Goal = Print the records from the line containing "Select the rectangle drawing tool" through the line containing "click(x=226, y=133)", with both of those lines included, copying each line without change.

Task inputs =

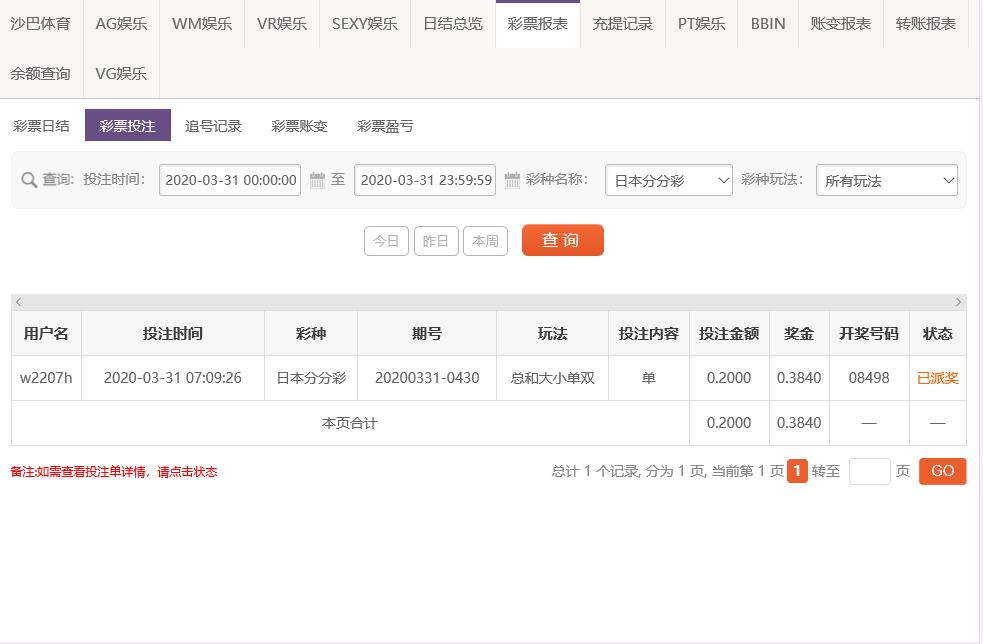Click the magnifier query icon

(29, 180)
--
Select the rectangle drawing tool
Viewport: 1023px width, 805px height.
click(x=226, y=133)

Solution to this task =
Select the rectangle drawing tool
Viewport: 1023px width, 805px height.
click(x=226, y=133)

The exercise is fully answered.